4) As soon as the mixture is warm and well seasoned, go ahead and add the hummus, if using: it’s not at all necessary, but I love how it makes the dish a little creamier and thicker!

5) Remove peppers from oven. They should be quite cooked by now, which means that they won’t need much more oven time. Stuff about 1/3 cup of the mix into each pepper half. Reserve any remaining filling for leftovers. Place the stuffed peppers in the oven, and cook for about ten minutes.

Serve and enjoy!

I served this dish with some roasted broccoli (toss 3 cups broccoli florets in safflower oil, salt, pepper, and red chili flakes; bake at 400 for about twenty-five minutes) and raw carrots and hummus. It was love at first bite.

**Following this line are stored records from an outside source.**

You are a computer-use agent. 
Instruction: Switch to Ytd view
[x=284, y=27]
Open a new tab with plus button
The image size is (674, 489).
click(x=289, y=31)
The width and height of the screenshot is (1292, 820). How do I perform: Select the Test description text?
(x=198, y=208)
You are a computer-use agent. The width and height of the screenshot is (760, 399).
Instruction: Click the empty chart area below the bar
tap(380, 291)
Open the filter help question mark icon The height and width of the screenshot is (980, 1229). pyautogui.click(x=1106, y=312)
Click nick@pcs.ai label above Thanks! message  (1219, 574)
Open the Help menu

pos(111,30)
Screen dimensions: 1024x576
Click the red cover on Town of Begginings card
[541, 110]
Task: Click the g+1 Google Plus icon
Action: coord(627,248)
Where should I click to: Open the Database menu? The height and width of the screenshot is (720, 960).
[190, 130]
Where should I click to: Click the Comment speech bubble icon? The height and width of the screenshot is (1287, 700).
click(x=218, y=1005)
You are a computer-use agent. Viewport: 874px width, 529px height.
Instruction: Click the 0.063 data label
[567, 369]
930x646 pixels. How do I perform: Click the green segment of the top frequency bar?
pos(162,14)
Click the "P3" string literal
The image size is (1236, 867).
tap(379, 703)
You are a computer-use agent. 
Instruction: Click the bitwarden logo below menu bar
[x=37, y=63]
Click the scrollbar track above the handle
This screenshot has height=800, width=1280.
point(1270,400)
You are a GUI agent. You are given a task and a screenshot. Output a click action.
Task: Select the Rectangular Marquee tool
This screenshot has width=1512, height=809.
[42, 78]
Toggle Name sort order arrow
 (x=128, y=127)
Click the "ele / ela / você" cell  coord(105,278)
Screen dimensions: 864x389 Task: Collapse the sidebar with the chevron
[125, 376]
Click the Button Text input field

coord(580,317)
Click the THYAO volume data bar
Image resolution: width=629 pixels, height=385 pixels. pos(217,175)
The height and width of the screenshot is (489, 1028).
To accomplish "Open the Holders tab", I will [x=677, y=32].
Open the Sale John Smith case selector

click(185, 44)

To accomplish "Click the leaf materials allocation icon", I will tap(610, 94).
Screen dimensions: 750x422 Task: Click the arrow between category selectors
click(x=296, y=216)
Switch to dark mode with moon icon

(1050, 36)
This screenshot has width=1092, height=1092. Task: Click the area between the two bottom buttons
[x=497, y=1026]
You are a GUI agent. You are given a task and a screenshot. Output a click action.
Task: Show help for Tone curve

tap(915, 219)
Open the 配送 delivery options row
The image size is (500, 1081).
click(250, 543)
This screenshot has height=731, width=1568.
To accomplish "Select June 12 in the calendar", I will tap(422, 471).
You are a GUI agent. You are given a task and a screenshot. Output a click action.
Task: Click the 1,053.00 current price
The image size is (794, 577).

All the proof I could ask for that dinner on the fly can be delicious, wholesome, and balanced. It’s nice to think that situations like this — making dinner for two after a long day, and with very little planning in place — no longer scare the pants off me. In fact, I’ve come to enjoy rising to the challenge of the “what’s for dinner?” question. Where I once let recipes and cookbooks lead me, I now let my imagination gallop away, and it’s a lovely feeling.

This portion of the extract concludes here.